**Required work**:
Reproduce the listing that follows in full. Omit its images.

**Records for this task**:
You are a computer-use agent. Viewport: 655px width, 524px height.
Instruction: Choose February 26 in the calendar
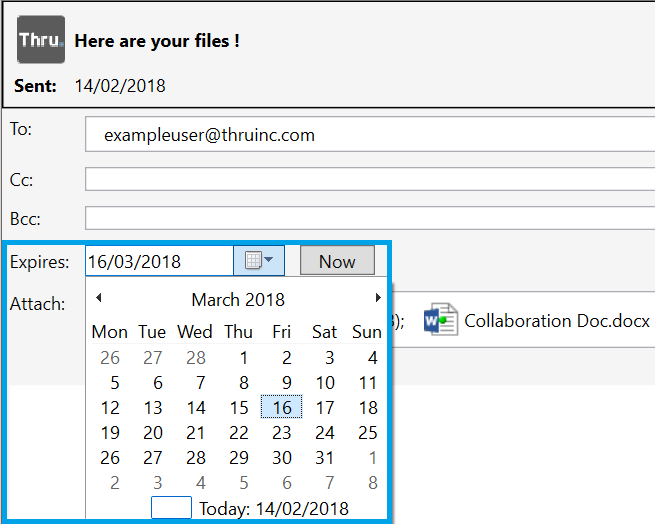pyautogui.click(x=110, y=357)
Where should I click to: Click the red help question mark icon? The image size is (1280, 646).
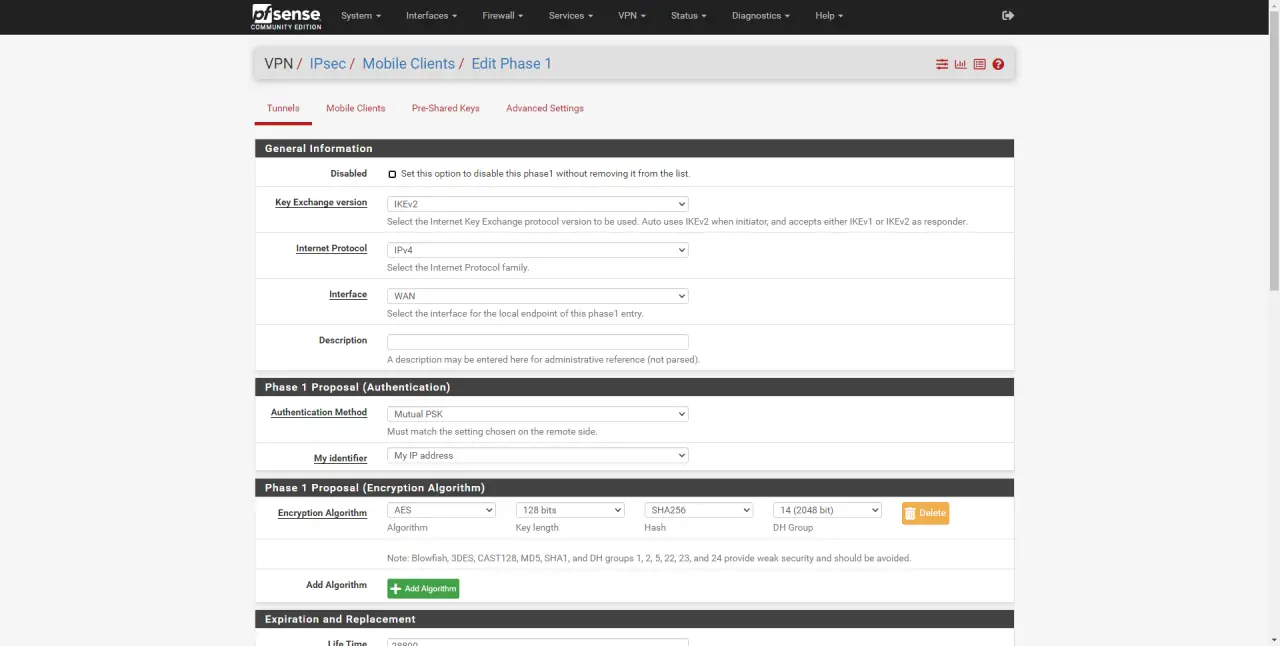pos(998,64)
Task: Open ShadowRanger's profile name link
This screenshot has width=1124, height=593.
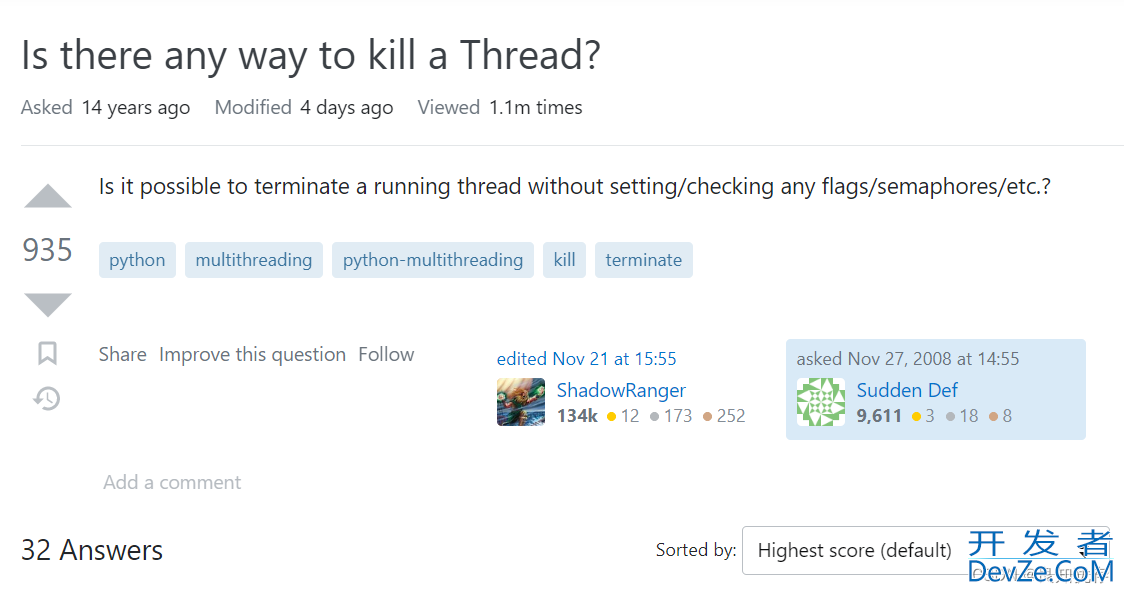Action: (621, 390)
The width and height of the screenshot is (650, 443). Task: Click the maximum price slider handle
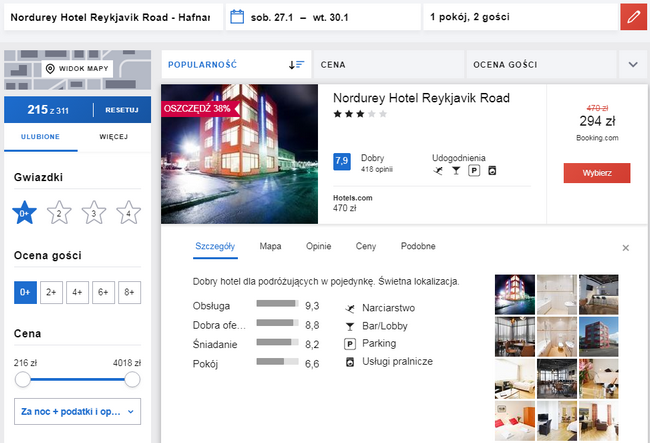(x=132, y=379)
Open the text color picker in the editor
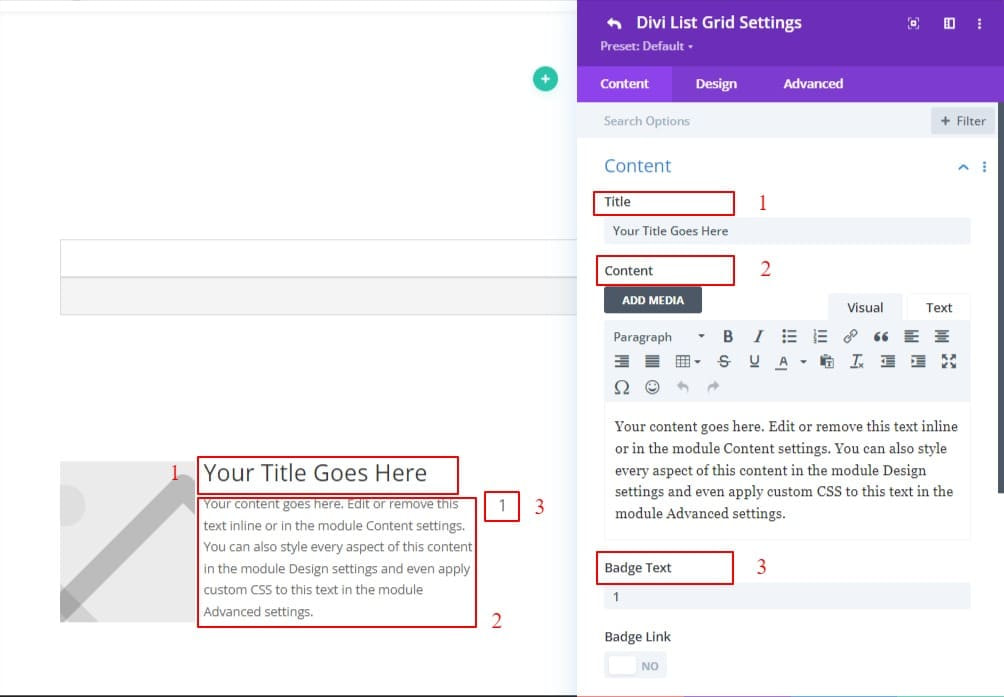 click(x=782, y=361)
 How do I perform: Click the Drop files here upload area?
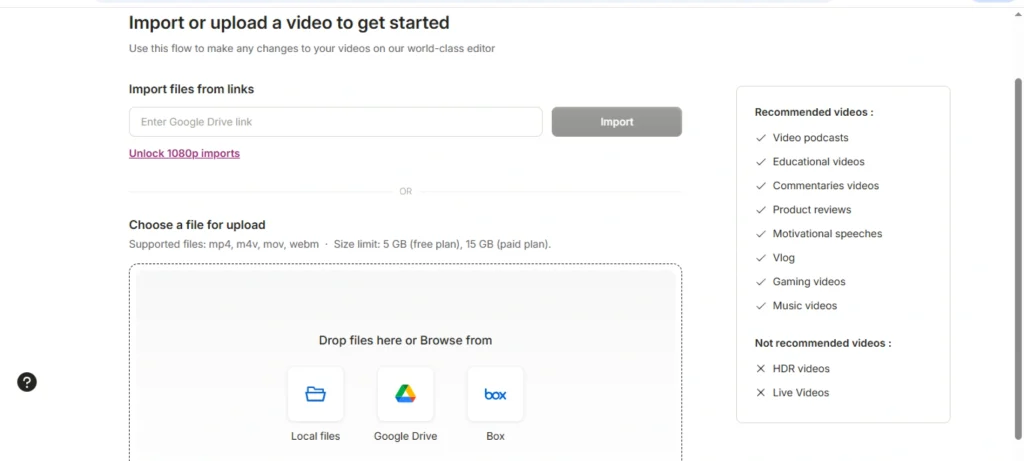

**Exercise answer**:
You are a computer-use agent. Viewport: 655px width, 524px height.
Instruction: Choose February 26 in the calendar
pyautogui.click(x=110, y=357)
Where should I click to: Click the red help question mark icon? The image size is (1280, 646).
pos(998,64)
Task: Open ShadowRanger's profile name link
This screenshot has width=1124, height=593.
Action: (621, 390)
The width and height of the screenshot is (650, 443). Task: Click the maximum price slider handle
(x=132, y=379)
Open the text color picker in the editor
 click(x=782, y=361)
 How do I perform: Click the Drop files here upload area?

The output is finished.